Multi-million dollars Calgary Glenmore and MacLeod Trail interchange “engineered” to flood every year @nenshi ?

Thursday, 21 July, 2011

Calgary-Alberta highway engineering joke - pix 02

I live in Calgary southwest and often use the Glenmore Trail and MacLeod Trail interchange (SPUI). I would like to have a chat with the engineers in-charge of the highway engineering of this interchange project.

Given the yearly (and multiple) flooding we have experienced at this interchange since opening, why should they be allowed to keep their iron rings?! You see, flooding on a highway, especially in a section where drivers can’t really see the water clearly until it is too late, can be seriously dangerous.

This interchange caused taxpayers multi-million dollars to build and lots of inconvenience during construction. I want to ask if the engineers want us to simply accept this major road to be flooded every year? For one, who are the engineers that did the original calculation/modelling for maximum stormwater flow? I have seen puddles of water (of varying sizes) accumulated on the Glenmore east bound exit to MacLeod Trail under different size of storm conditions. These puddles are enough to damage cars if they need to stop at the water.

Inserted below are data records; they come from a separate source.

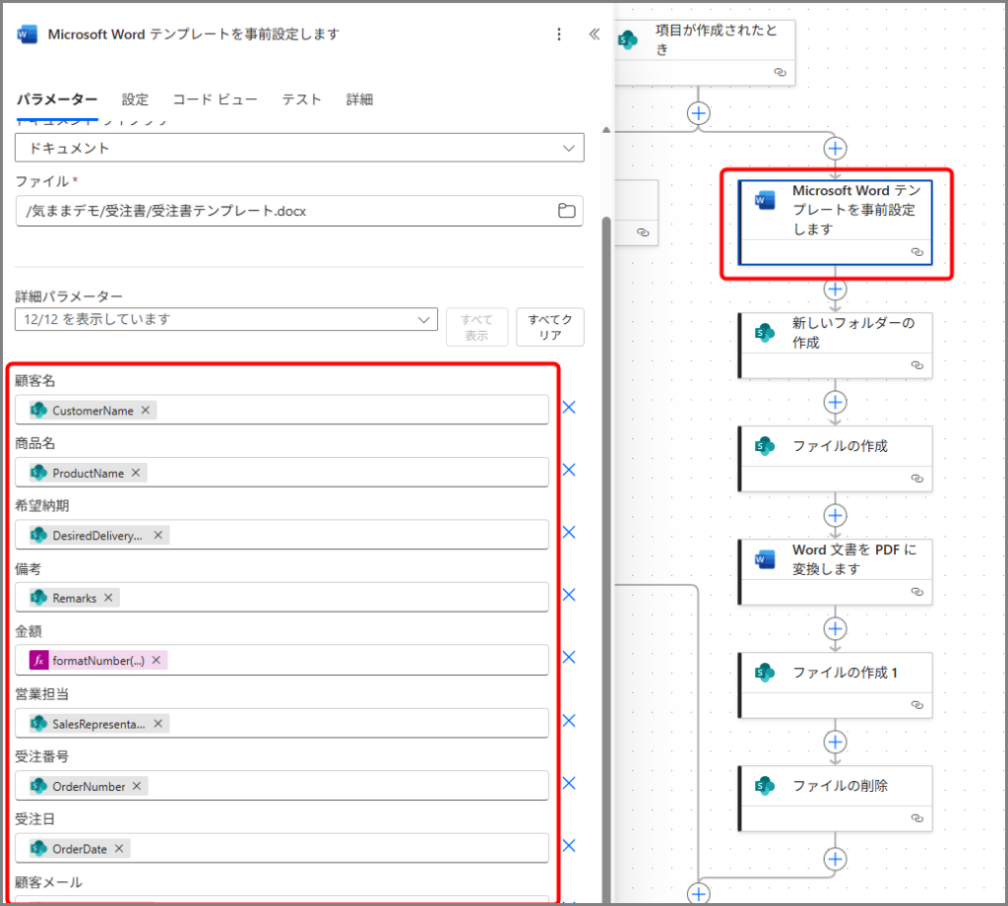
Task: Open the 詳細パラメーター 12/12 dropdown
Action: (x=425, y=320)
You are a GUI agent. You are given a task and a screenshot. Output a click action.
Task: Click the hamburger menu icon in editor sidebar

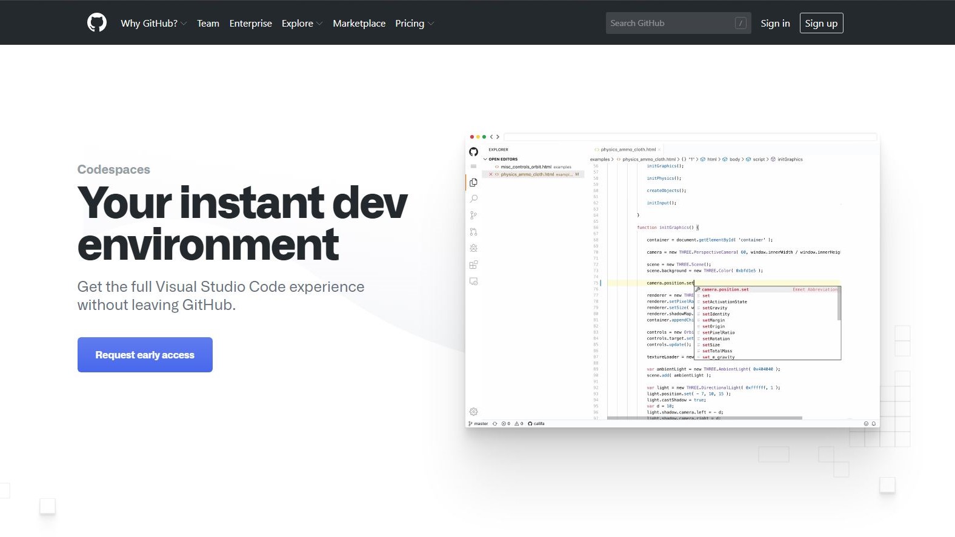[x=473, y=166]
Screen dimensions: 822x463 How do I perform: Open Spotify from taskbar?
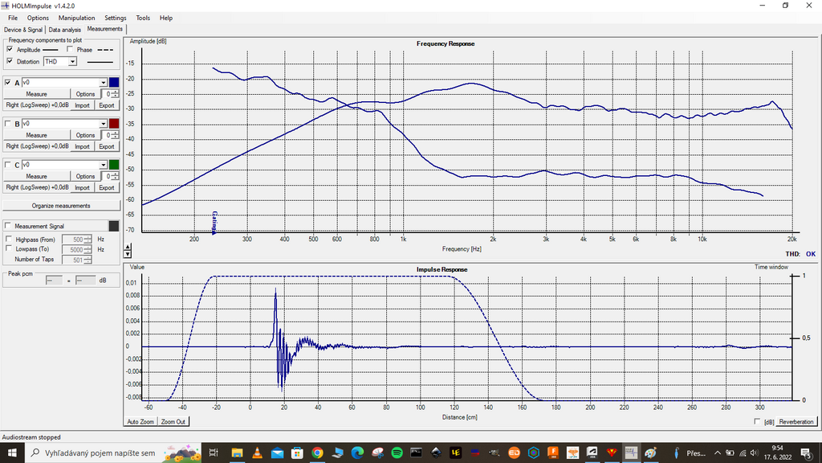pyautogui.click(x=397, y=453)
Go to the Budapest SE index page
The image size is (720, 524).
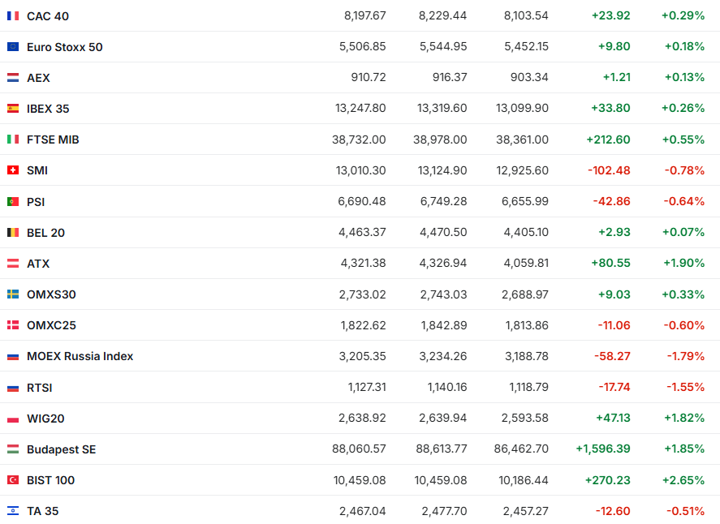pos(61,449)
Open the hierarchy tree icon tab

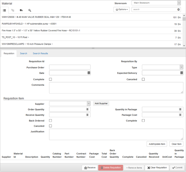click(13, 10)
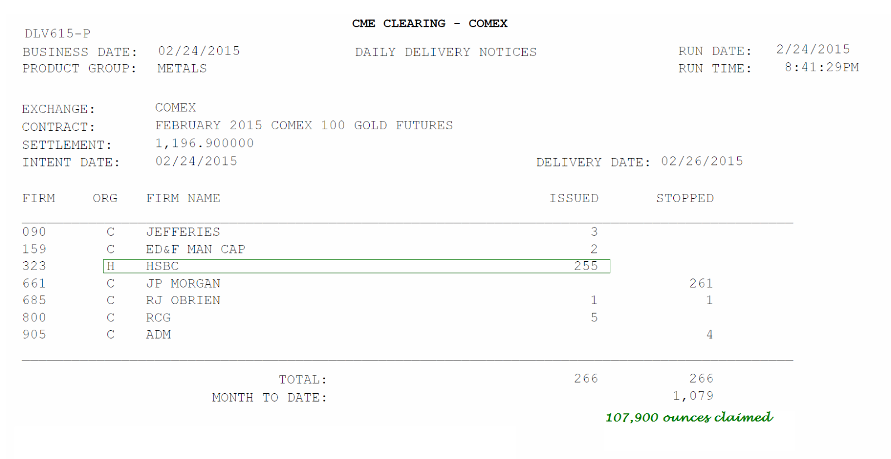Select the settlement price 1,196.900000

point(204,143)
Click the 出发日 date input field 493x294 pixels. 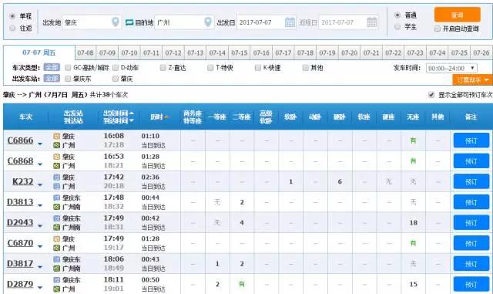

In the mid-90s, I learned some important lessons from reading Henry Petroski’s “To Engineer Is Human: The Role of Failure in Successful Design“. In this case, may be the politicians (and engineers) can have a read of the book. They need to recognize the failures in the original engineering design and fix the interchange as soon as possible.

Alberta Premier & Calgary Mayor: i don’t know when but do you want to one day open up a newspaper and read this headline, “Five people from two families killed in accident after car stranded by flood at Glenmore interchange“? Any experienced lawyer will have strong and reasonable ground to include city of Calgary and province of Alberta in a law suit claiming negligence in highway engineering design.

Here are some text from Amazon about “To Engineer Is Human” (emphasis added)

The moral of this book is that behind every great engineering success is a trail of often ignored (but frequently spectacular) engineering failures. Petroski covers many of the best known examples of well-intentioned but ultimately failed design in action — the galloping Tacoma Narrows Bridge (which you’ve probably seen tossing cars willy-nilly in the famous black-and-white footage), the collapse of the Kansas City Hyatt Regency Hotel walkways — and many lesser known but equally informative examples. The line of reasoning Petroski develops in this book were later formalized into his quasi-Darwinian model of technological evolution in The Evolution of Useful Things, but this book is arguably the more illuminating — and defintely the more enjoyable — of these two titles. Highly recommended.”